Arranged in a way that at the end of its usefulness it could be broken effortlessly, it does not serve twice. So it lasts less than the melting of clouded produce it encloses.

At all the street corners that converge upon the marketplace, it gleams then with the unpretentious luster of white wood. Brand new still, and slightly dumbfounded at being in an awkward pose tossed on the garbage heap beyond return, this object is in sum amongst the most sympathetic, - upon whose fate it is better not to dwell lengthily." 
 - "Le Cageot/ the crate" by Francis Ponge

Babillage is a term coined by Cid Corman to describe the delights of  the poetry of Francis Ponge.  Corman, poet and translator of  Ponge, has described the Frenchman as "the willing spokesman" for the objects he write about. Ponge has been called "the poet of things" for his relation with the world of mute things. His prose poems seem to meander as his imagination takes him but this is a hard won illusion; Ponge is surgically precise in his choice of words.

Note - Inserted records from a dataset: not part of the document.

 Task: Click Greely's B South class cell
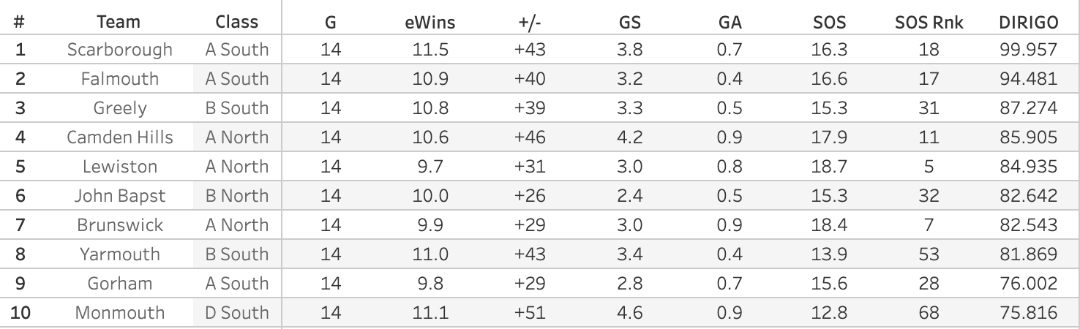click(x=236, y=108)
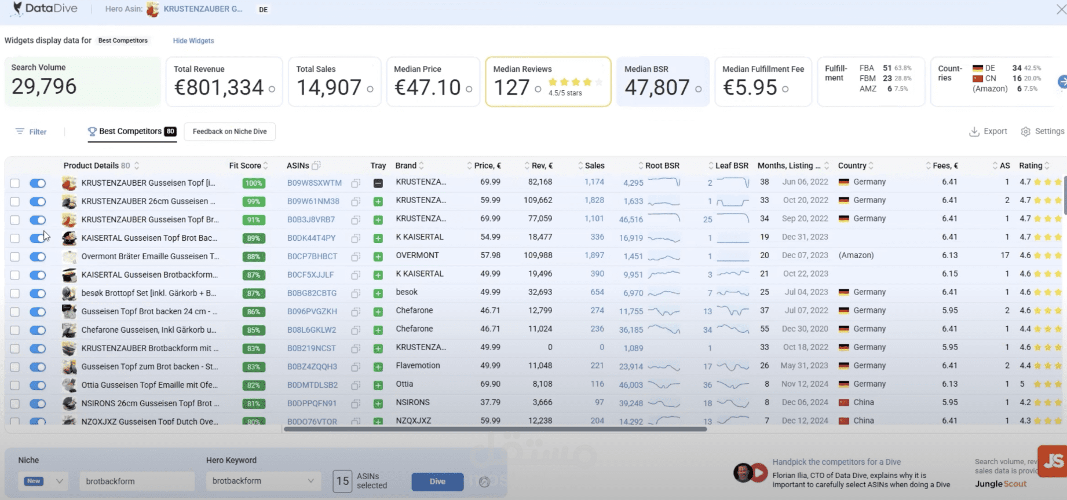The width and height of the screenshot is (1067, 500).
Task: Click the Export download icon
Action: (974, 132)
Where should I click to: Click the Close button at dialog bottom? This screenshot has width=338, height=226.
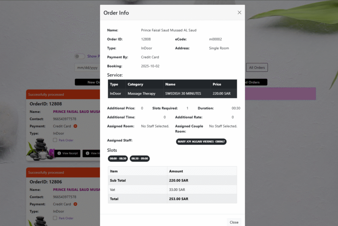[x=234, y=222]
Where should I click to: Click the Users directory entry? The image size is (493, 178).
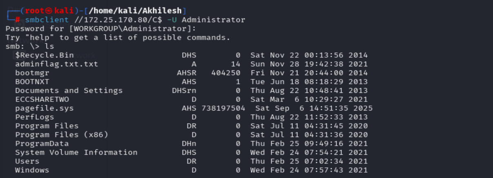tap(27, 161)
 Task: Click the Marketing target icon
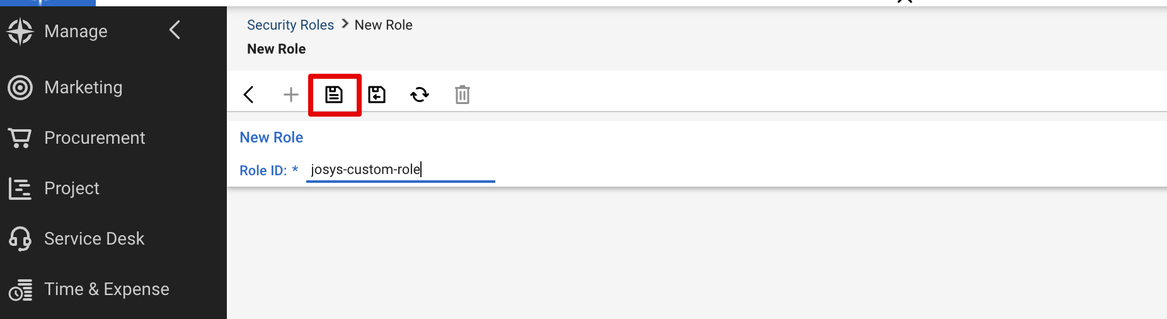[20, 88]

So what makes a poem a prose poem? Basically,  a poem written without line breaks;  although you could object that all prose is broken up by line breaks but, with most prose, the reader ignores those line breaks as though they weren't there. The first lyrics written in prose form were in  Paris Spleen (1869) by Charles Baudelaire; his influence on Arthur Rimbaud and Stephane Mallarrme should not be underestimated.  So the origins of the prose poem are French. In the Surrealist Manifesto (1924), Andre Breton credited several prose poets with inspiring the surrealists. 

The long-lived Francis Ponge (1899-1988) was himself influenced by Paul Valery, he learned from the surrealists, his work found favor with the postwar existentialists who appreciated what they saw as his phenomenological poetry, and he was then rediscovered by a new generation of writers who found his "scientific" use of language a poetic equivalent of structural anthropology.  When Ponge was good his work revealed new aspects of overlooked things but some of his work has aged badly.  His takes on then contemporary technology such as "The Radio," "The Stoves," and "The Telephone" do not align with our experiences and others (I'm thinking  here of "Young Girl") reduce a human being to appraisable body parts. 

Translations from the French are by Cid Corman, from Things by Francis Ponge, New York, A Mushinsha Book, Grossman Publishers: 1970

Images:oi on canvas, Musee des Beaux-Arts, Valencienes.
1. Pierre Bisiaux - Les Barques (The Boats), 
2. Barabtre a/k/a Francois Aubin  - Still Life with Crate  1979, pastel drawing, Pompidou Center, Paris


Tania said...

Francis Ponge ! Hier encore, je feuilletais "Le parti pris des choses".
Thanks, Jane, have a good day.

Jane said...

Tania, Ponge has influenced many American poets but I'm not sure that most American readers know his work. I only know from studying French literature at university.